I thought that might be fun to do again.
And because my mental health has been in the toilet in just about every facet of my life, work, play, family, etc (probably still is but I'm working on it)(I'll eventually work up the courage to write it all out), I wanted sad songs. So why not ask the people foolish enough to follow me on that godforsaken platform.
And I did. And people delivered.
The playlist is called Twitter sad boy 2024 and you can find it here. It's open, so anyone can add to it. I'd love you to add more.
I've taken a very light-touch approach to deleting songs - only if they're obviously not in keeping with the theme (thus, I'm dictating that there is an objectively not-sad genre?), but why a song is sad to you is not for me to know or understand.
There are songs on that list that I absolutely do not consider sad. In fact the highlight of these is that someone put Nick Cave's Into My Arms as a sad song. Which I can totally see why. But I have a very happy association with it.
It's the song that Kim walked down the aisle to for our wedding.
For me, that's a happy song. For the person who added it, it's sad. And that's ok with me. Unless it was Kim that added it, in which case we may be having an awkward chat at some point in the near future.
Through this process, I have discovered so much new music, which is hard when you're my age. Other than this playlist, the music I've found in recent months came via a dear friend who works with me and is much more youth-adjacent. They played Chappell Roan, Cobrah, and Charli XCX's new album, brat for me. But this playlist has taken me to some wild places.
John Grant. Heard of him? I hadn't. Incredible musician. Incredible range of songs. There's one in particular I've been thrashing: Queen of Denmark. To give you a flavour of me, I can't work out if I love that song because it sounds like Queen, or a bit of Muse, or it sounds like it might come from a musical, but I love it.

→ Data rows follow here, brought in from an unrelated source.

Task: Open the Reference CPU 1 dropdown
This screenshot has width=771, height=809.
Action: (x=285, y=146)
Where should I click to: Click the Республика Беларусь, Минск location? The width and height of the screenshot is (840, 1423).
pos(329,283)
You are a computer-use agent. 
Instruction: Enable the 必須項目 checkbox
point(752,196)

So the meandering point of this post is that I'd like you to keep building out this playlist with your sad songs. I know of one friend who has used this playlist to have a cathartic cry in the shower. And that might sound bleak and awful. But sad is just as valid an emotion to feel and express as any other.

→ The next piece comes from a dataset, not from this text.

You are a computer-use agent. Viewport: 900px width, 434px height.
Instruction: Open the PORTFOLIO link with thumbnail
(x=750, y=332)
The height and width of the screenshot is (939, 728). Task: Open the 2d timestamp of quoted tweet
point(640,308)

My age was taught that we should always strive to be happy. But the world forces too many negative externalities on us, and also it's just not healthy or possible to be happy all the time. So have a cry in the shower listening to Sharon Van Etten's Every Time the Sun Comes Up. Sit on your crisply made bed staring out the window listening to Another Love by Tom Odell. Drive about 10kph under the speed limit belting out Everybody Hurts by REM*.

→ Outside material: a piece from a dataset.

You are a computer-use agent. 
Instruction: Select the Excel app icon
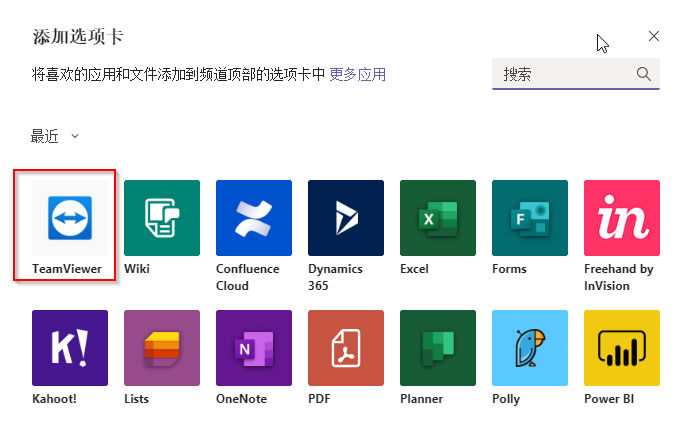click(438, 218)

Go, add to the sadness. Enjoy the sadness. Be happy with your sadness. Sing along with your sadness.
Here is the link to the playlist again: Twitter sad boy 2024
If you want to just suggest songs in the comments, I can add them that way too.
*you will find all these songs on this playlist btw
Comments
Oh Dave music is so so important, and even moreso when things are so shithouse all around. I'll have a poke around your playlist and see if I can add anything to it. I also wanted to say that having music loving teens is great for finding new music, so you have that to look forward to! Maybe see you at Thom Yorke in November?